C
Contarini
Guest
Of course I have difficulty believing it. Where do you get the odd idea that I or anyone else would not have difficulty believing in the Incarnation and Resurrection? Do you see no distinction between having difficulty with something and disbelieving it?Some here have difficulty believing the Flood occurred, but have no difficulty believing that God became man, was crucified for our sins, and was resurrected three days after his death.
I see no good reason to think that the Flood story needs to be read as a historical narrative. It is part of a series of stories about the origins of human sinfulness and God’s attempts to get through to human beings and make covenants with them.
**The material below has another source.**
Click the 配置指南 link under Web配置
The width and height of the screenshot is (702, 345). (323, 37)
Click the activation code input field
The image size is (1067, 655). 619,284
As for the difficulties mentioned, they are different. The Incarnation and Resurrection are clearly intended to be read as miracles–divine interventions into human history. The Flood story is a divine action, but the mechanics used are presumably intended to be read as natural: the “windows of heaven” are opened and the “fountains of the deep” are unlocked. This seems to presuppose that there is/was a lot of water up above the sky (the creationists get the “canopy theory” from this, but there’s no indication in the text that this water was held to have been all used up), and also stores of water underneath the earth. It sounds like a basically scientific explanation. We are not presumably expected to believe that God miraculously created ex nihilo a vast quantity of water and then made it vanish again when it had done its job. Yet that is what a literal interpretation in terms of modern science requires us to believe. The Resurrection poses no such difficulties. That story is about the transformation of matter, not simply about one kind of matter being transferred from one place to the other (which is how the Flood is described).
Miracles are not acts of arbitrary power. They are in accord with reason. If you don’t believe that, you don’t believe in the God of classical Christian theism.